5. The display device of claim 1, wherein

the roof layer includes a photosensitive material.

6. The display device of claim 5, wherein

the photosensitive material is formed of a material that is cross-linked by a hardening process.

7. A method for manufacturing a display device comprising:

forming a thin film transistor on a substrate;

forming a pixel electrode connected to the thin film transistor;

forming a photoresist on the pixel electrode;

exposing the photoresist by using a mask;

hardening the exposed photoresist;

exposing the photoresist that is hardened;

developing the photoresist that is exposed to form a roof layer separated from the pixel electrode via the plurality of microcavities;

injecting a liquid crystal material into the microcavities to form a liquid crystal layer; and

forming an encapsulation layer on the roof layer to seal the microcavities.

8. The method of claim 7, wherein

the photoresist is a positive photoresist.

9. The method of claim 8, wherein

the mask is formed of a half-tone mask or a slit mask.

10. The method of claim 9, wherein

the mask includes a transmitting part that transmits substantially all of incident light, a half-transmitting part that partially transmits the incident light, and a non-transmitting part that blocks the incident light.

11. The method of claim 10, wherein the developing comprises:

forming a first portion of the photoresist corresponding to the transmitting part of the mask,

forming the microcavities by removing a lower portion in a second portion of the photoresist corresponding to the half-transmitting part of the mask, and

removing a third portion of the photoresist corresponding to the non-transmitting part of the mask.

12. The method of claim 7, wherein

the photoresist includes a photosensitive material that is cross-linked by the hardening process.

13. The method of claim 12, wherein the hardening comprises:

causing the first portion of the photoresist corresponding to the transmitting part of the mask to be cross-linked, and

causing the upper portion to be cross-linked in the second portion of the photoresist corresponding to the half-transmitting part of the mask.

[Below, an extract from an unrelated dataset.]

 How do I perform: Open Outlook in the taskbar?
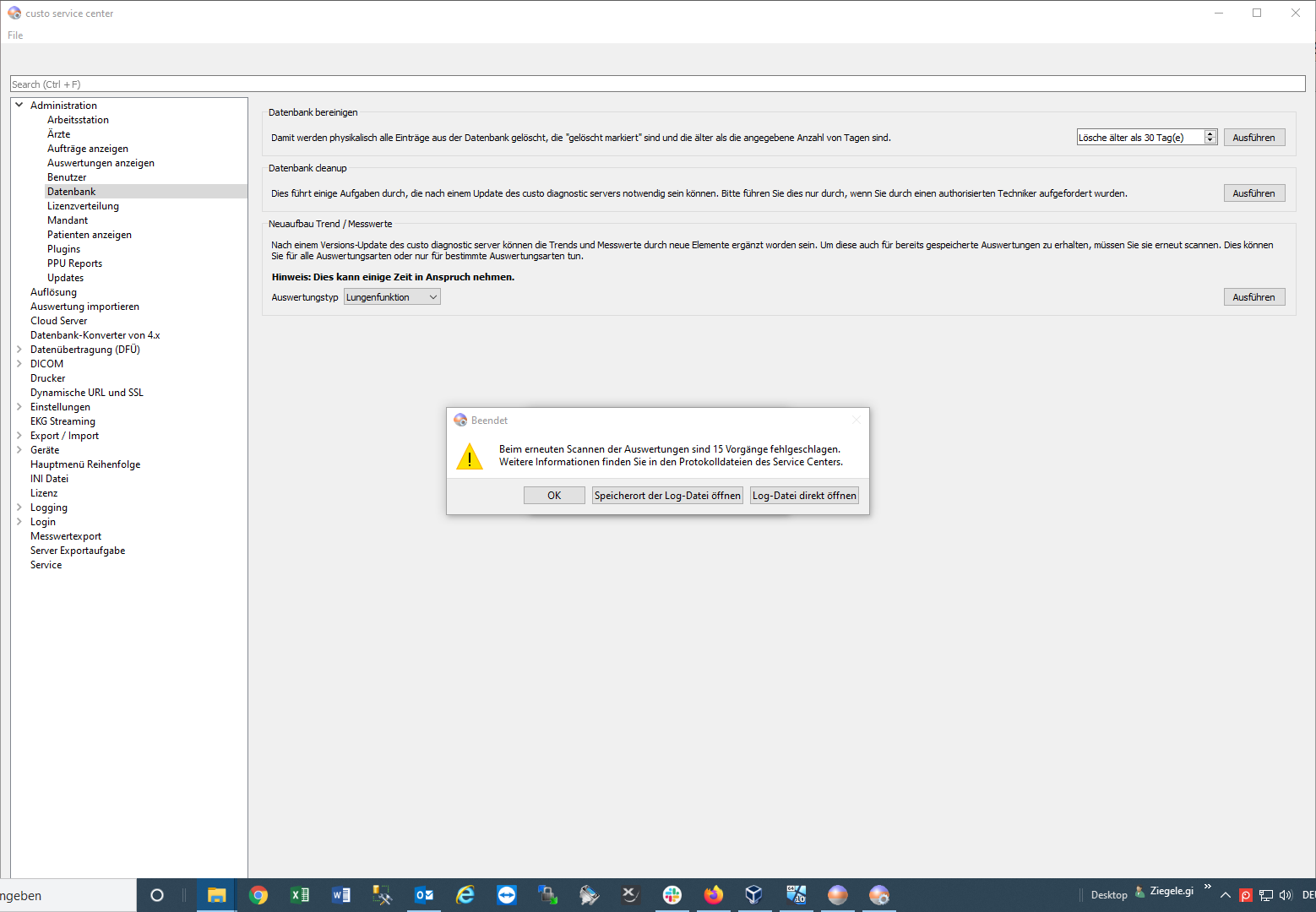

14. The method of claim 7, wherein

the roof layer includes a partition positioned between the plurality of microcavities, and

the first portion of the photoresist corresponding to the transmitting part of the mask becomes the partition.

15. The method of claim 14, wherein

the partition has a width that decreases with distance from the substrate.

16. The method of claim 7, wherein

the encapsulation layer is positioned directly on the roof layer.

17. The method of claim 7, wherein the hardening is a first-hardening, further comprising

second-hardening the roof layer.

18. The method of claim 17, wherein

the first-hardening is performed through low temperature heat treatment and the second-hardening is performed through high temperature heat treatment.

19. The method of claim 7, further comprising

injecting an aligning agent in the microcavities to form an alignment layer after forming the roof layer, wherein the alignment layer contacts the roof layer.

20. The method of claim 7, further comprising

forming a common electrode overlapping the pixel electrode with the insulating layer between the common electrode and the pixel electrode.